### Text passage

April Dawn Lacy (nicknamed as "Brush Girl") was a previously unidentified American homicide victim who was discovered in 1996 in Decatur, Texas. She was identified in 1998 after her face was reconstructed and dental information was compared between both subjects. Although her body was identified, her murder remains unsolved. The circumstances surrounding April's murder are unknown, although she is believed by police to have run away from home and may have engaged in prostitution.

Circumstances
April was born in Oklahoma City, Oklahoma, on July 2, 1982. She grew up in a poor family who used both drugs and alcohol and was often estranged from them, as she frequently stayed at a friend's house.

April had a dysfunctional relationship with her parents, who allowed her to use substances such as cigarettes at a young age. The family reportedly lived in cheap hotels and rummaged through garbage for aluminum cans and other items to provide money for food and drugs. It is also believed that her mother, Jacqueline, had coerced April into prostitution and shoplifting to provide for her cocaine addiction, although she claims her daughter was not involved with sex trafficking. When she failed to succeed with these tasks, April claimed that she was physically abused.

### Jobs
- 1) According to the text on April Dawn Lacy, why did her family dig through garbage for aluminum cans and other items? Answer in one to three sentences.
- 2) In the text about April Dawn Lacy, in what year was she identified?
- 3) Pick up the account of April Dawn Lacy's life after its last sentence and write what comes next.

### Record list
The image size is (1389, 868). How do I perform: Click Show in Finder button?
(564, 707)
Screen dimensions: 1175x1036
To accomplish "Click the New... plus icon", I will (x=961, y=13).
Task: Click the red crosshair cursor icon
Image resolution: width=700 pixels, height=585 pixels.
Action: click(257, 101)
* * *
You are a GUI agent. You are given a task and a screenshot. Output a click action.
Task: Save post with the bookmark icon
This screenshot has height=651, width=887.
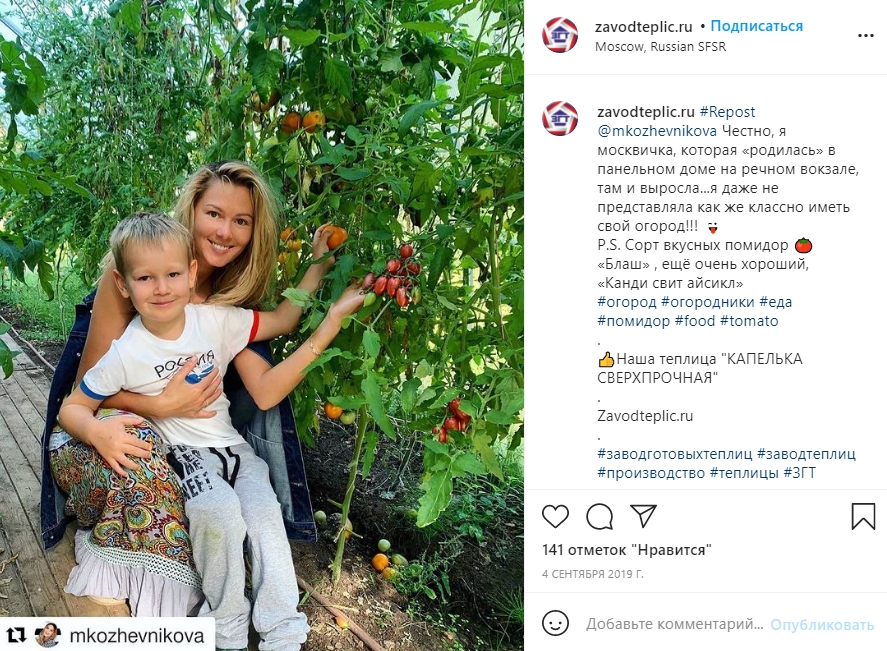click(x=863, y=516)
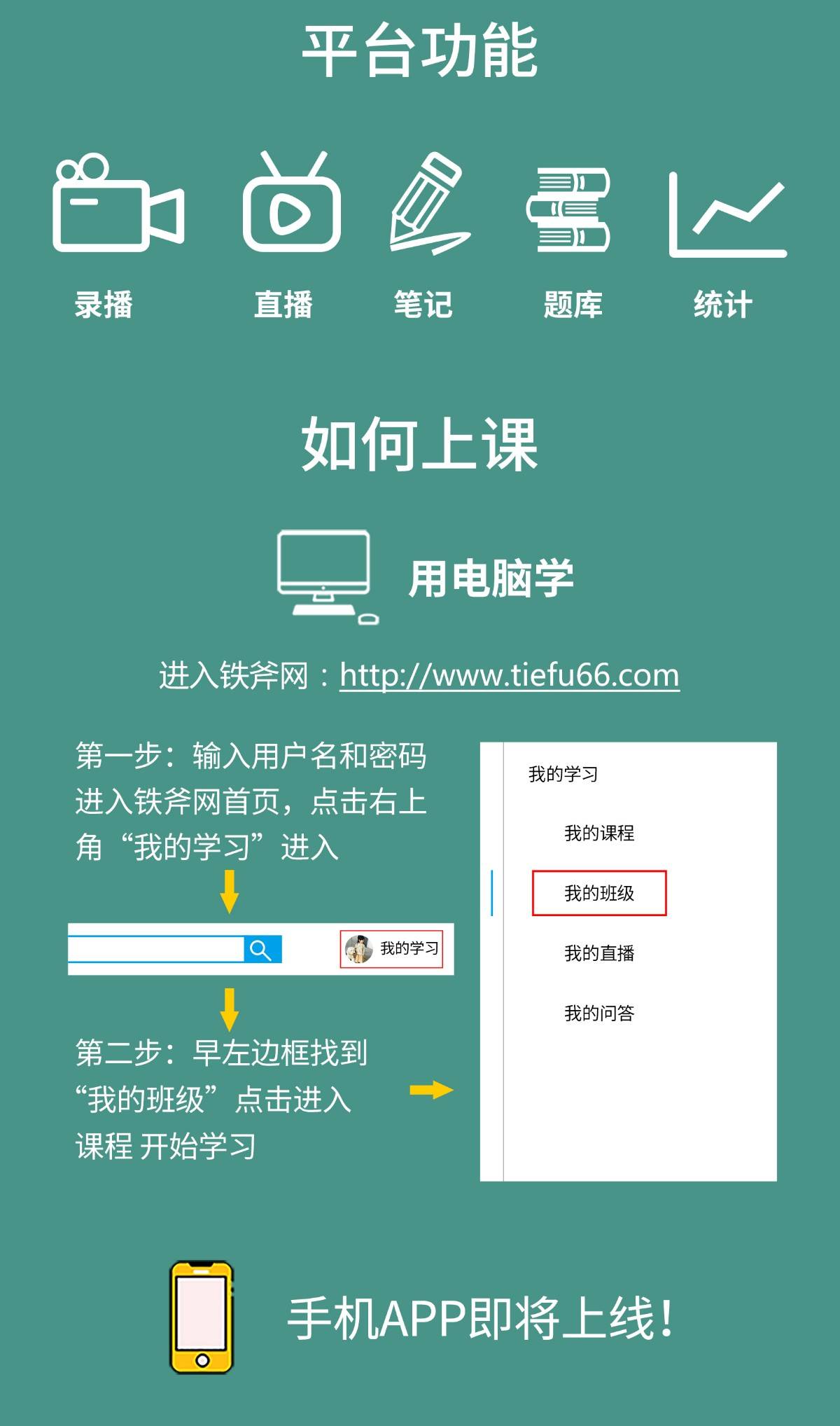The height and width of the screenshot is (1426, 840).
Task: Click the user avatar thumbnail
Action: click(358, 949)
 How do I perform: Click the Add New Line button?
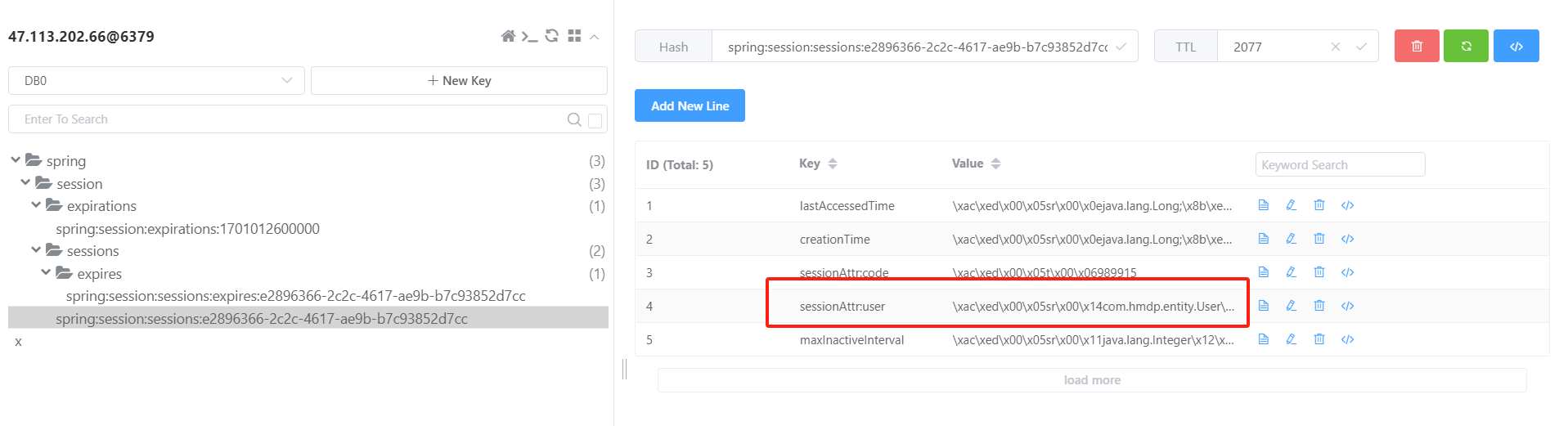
...
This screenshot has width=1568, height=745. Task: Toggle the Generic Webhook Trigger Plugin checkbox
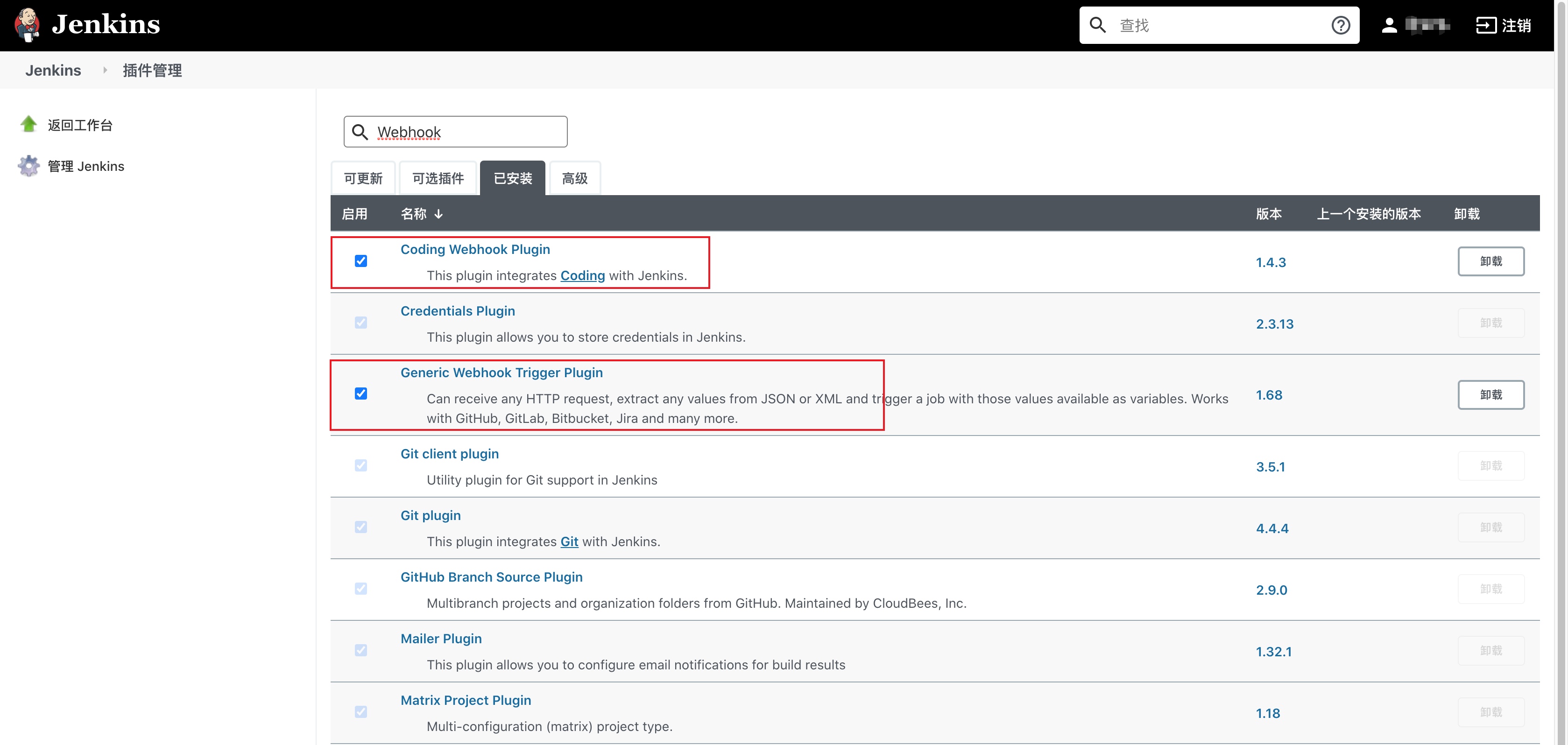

### Answers to the exercises
- 1) The family went through garbage for aluminum cans and other items to get money for food and drugs.

- 2) 1998

- 3)
April ran away from home after an argument with her mother, who refused to converse with her daughter about an unknown reason, presumably due to conflict between her parents. Her mother Jacqueline reported her missing on October 3, 1996, which she claimed was the day the argument took place. Her father, Dale, also reported her missing three months later.

Some members of the police force have stated that her mother may be more knowledgeable about the murder than she has provided, as there is strong evidence that Jacqueline had served as a pimp for her daughter. By the state of April's remains, it is also believed that she had been missing for longer than reported, as it appeared that she had died at least a week before, instead of five days.

Discovery
On October 8, 1996 a farmer discovered a young woman's nude body in a pile of dead branches outside Decatur, Texas. When police officers came to the scene, it was presumed that she had been strangled and then dragged, by the arm, to the pile of brush, judging by the position of her body. Her body had decomposed to a point where she was not in a recognizable state, which often causes problems with body identification. Investigators noted that the victim had dyed her hair blond, bit her nails, and was between 5'4" and 5'5" tall at a weight of 110 to 130 pounds. She also lacked any visible identifying features, such as scars or tattoos. A forensic dentist examined her teeth and concluded she was around 14 when she was murdered, although initial reports stated she was between 20 and 40.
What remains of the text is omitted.